Le radici nella croce

La forza trasfigurate dell'amore, la fiducia nella resurrezione, lo stile del cristiano. Risonanze dal convegno biblico nazionale organizzato dallo STAT

"Dentro al sepolcro le donne sentono risuonare la forza di una parola che annuncia la ripresa della relazione con Gesù e l'esperienza reale di incontro con il risorto. Infatti, egli mantiene la promessa nonostante il fallimento umano e questo è un lieto annuncio per chi abita con fiducia e coraggio il vuoto e il silenzio della morte".

Si è concluso con le parole di Maurizio Guidi della Pontificia Università Gregoriana di Roma "La speranza della Croce: stile del cristiano", il convegno biblico nazionale organizzato dallo Stat svoltosi lunedì 29 febbraio e martedì 1 marzo nella sala, affollatissima, del Polo culturale diocesano Vigilianum di via Endrici. Un'occasione significativa di approfondimento teologico suddiviso in tre momenti – passione, croce e risurrezione -, che, attraverso la riflessione di alcuni professori dello Stat e relatori qualificati, ha anticipato la celebrazione del triduo pasquale ricordando il motto scelto dal vescovo eletto Lauro Tisi "Il Verbo si è fatto carne", come ha sottolineato il direttore dello Stat, mons. Giulio Viviani, nel saluto che ha dato inizio ai lavori, e ispirandosi a quanto detto da Papa Francesco nell'Angelus del 14 settembre 2014: "E quando volgiamo lo sguardo alla Croce dove Gesù è stato inchiodato, contempliamo il segno dell'amore infinito di Dio per ciascuno di noi e la radice della nostra salvezza. Per mezzo della Croce di Cristo è sconfitta la morte, ci è donata la vita, restituita la speranza". Speranza che è cammino verso la risurrezione e ha trovato espressione anche nel linguaggio musicale con "Le ultime sette parole del nostro Redentore in croce" di Haydn, concerto eseguito dall'Ensemble Zandonai e dall'Orchestra da camera di Trento nella serata di lunedì nella chiesa del Santissimo.
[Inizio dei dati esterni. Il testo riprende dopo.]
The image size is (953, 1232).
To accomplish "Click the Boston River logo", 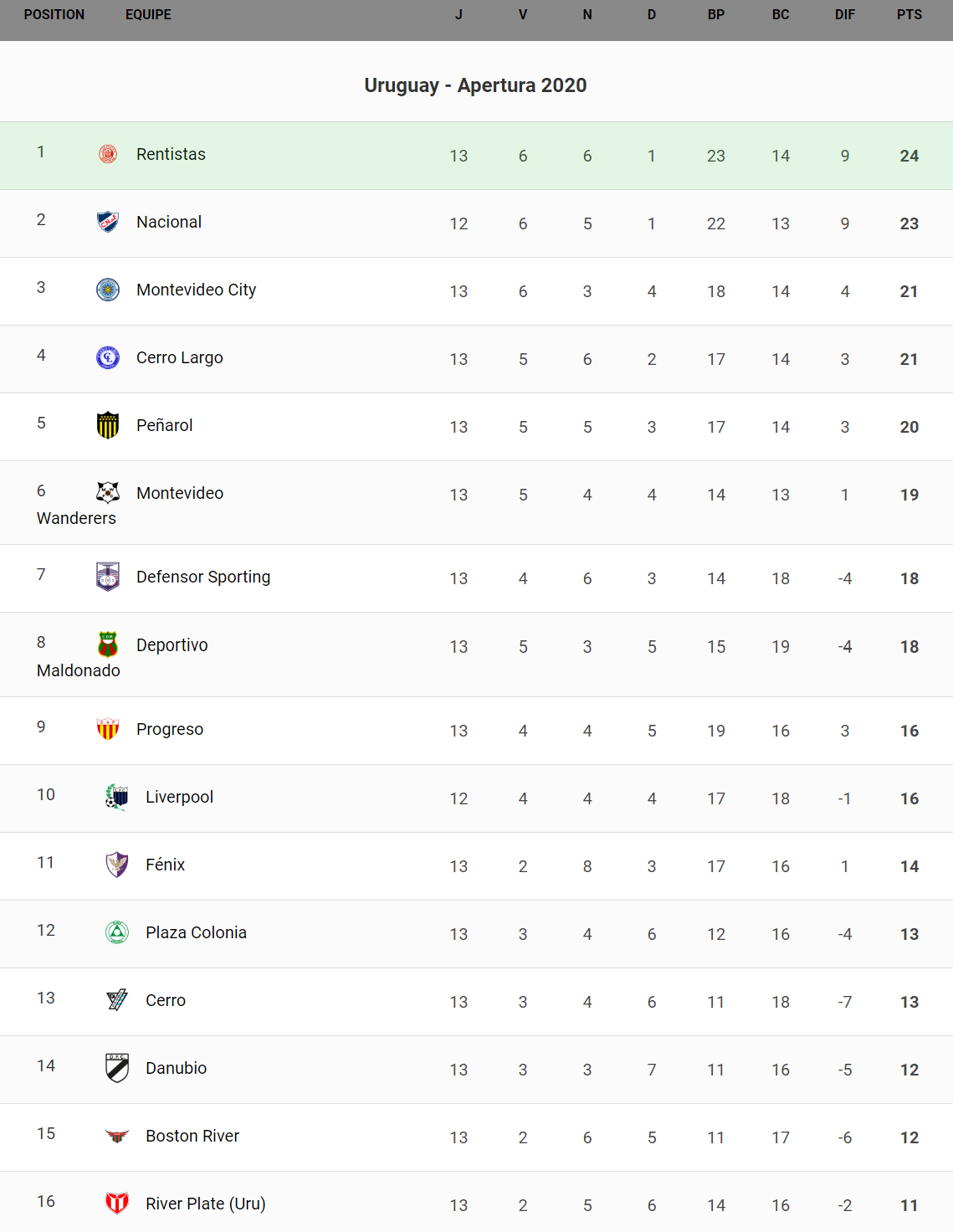I will 117,1136.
Al saluto del professor Leonardo Paris, coordinatore del Vigilianum – "volto dialogante della Chiesa con la città, il territorio, le scuole" -, di Paola Tomasi, direttrice della Biblioteca diocesana e di Katia Pizzini, vice-direttrice dell'Archivio diocesano, è seguito il primo momento con le riflessioni di Giulio Michelini dell'Istituto Teologico di Assisi – "i racconti della Passione sono oggetto di molti studi con interpretazioni anche contraddittorie, ma non dobbiamo avere paraocchi teologici" – e di Massimo Grilli della Pontificia Università Gregoriana di Roma che ha presentato il racconto della Passione di Giovanni. "Sulla croce tutto sembra finito, invece essa è manifestazione della gloria di Dio e da essa si irradia una salvezza che è fondata sull'oblazione. Gesù, infatti, non è vittima che subisce gli eventi, ma sovrano che dona la vita liberamente e sa di realizzare il progetto del Padre".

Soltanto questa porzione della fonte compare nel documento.